__SET PROBLEM__:
Write out the records word for word, starting at the beginning and continuing through the line that contains "coord(493,108)". Leave the pictures out.

Items from a dataset:
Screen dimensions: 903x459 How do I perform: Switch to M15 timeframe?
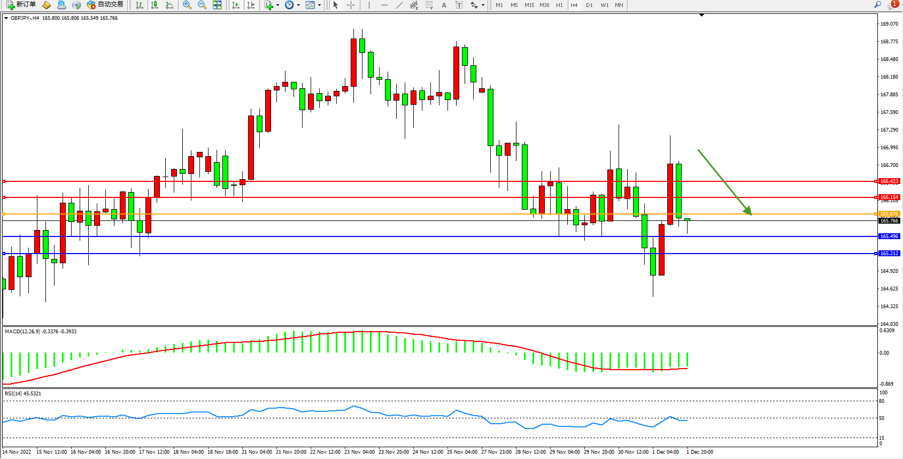tap(529, 5)
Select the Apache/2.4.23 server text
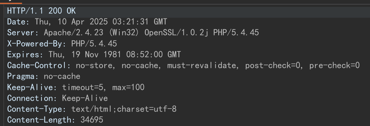 (74, 33)
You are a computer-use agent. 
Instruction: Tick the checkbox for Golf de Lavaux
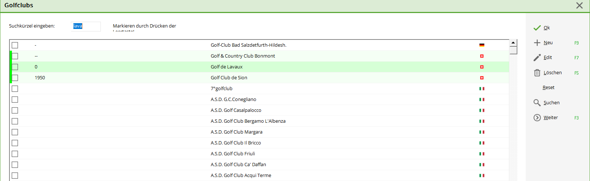point(15,67)
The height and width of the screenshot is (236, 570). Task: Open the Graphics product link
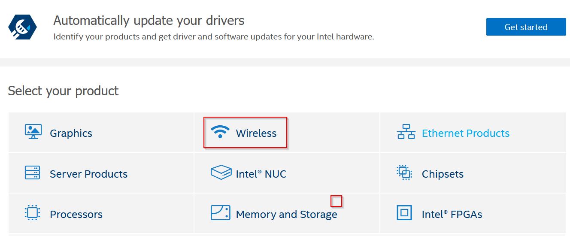71,133
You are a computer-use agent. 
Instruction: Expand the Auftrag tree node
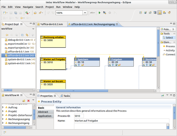[3, 107]
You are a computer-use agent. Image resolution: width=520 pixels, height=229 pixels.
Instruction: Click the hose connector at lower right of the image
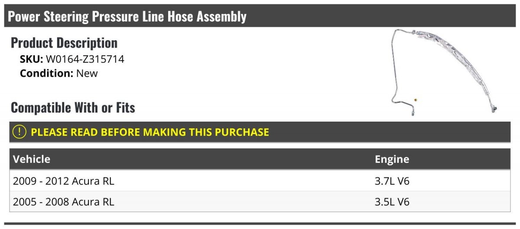coord(493,108)

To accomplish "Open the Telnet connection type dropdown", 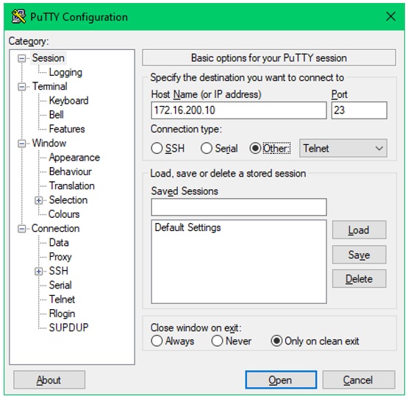I will [x=343, y=148].

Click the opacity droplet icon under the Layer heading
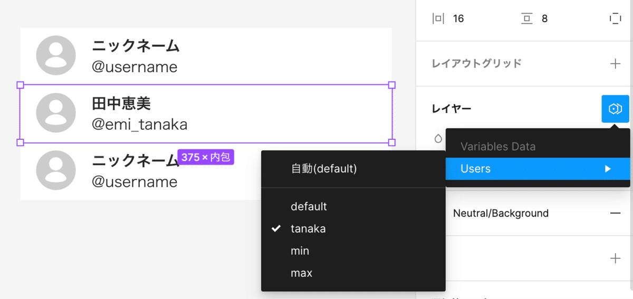click(x=438, y=139)
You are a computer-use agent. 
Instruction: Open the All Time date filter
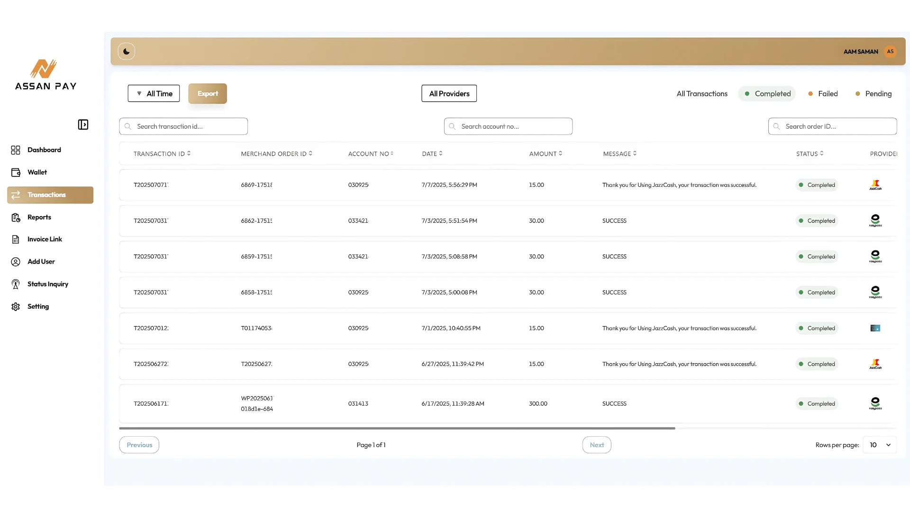pos(154,93)
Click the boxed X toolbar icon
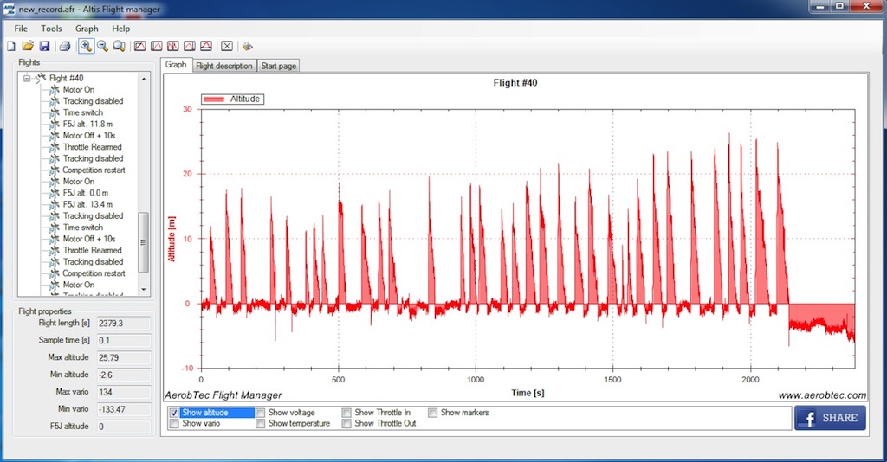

__EXERCISE ANSWER__:
Screen dimensions: 903x459 How do I perform: Switch to M15 timeframe?
tap(529, 5)
Select the Apache/2.4.23 server text
 (74, 33)
You are a computer-use agent. 
Instruction: Tick the checkbox for Golf de Lavaux
point(15,67)
The height and width of the screenshot is (236, 570). Task: Open the Graphics product link
71,133
You are a computer-use agent. 
Instruction: Expand the Auftrag tree node
[3, 107]
You are a computer-use agent. Image resolution: width=520 pixels, height=229 pixels.
Instruction: Click the hose connector at lower right of the image
coord(493,108)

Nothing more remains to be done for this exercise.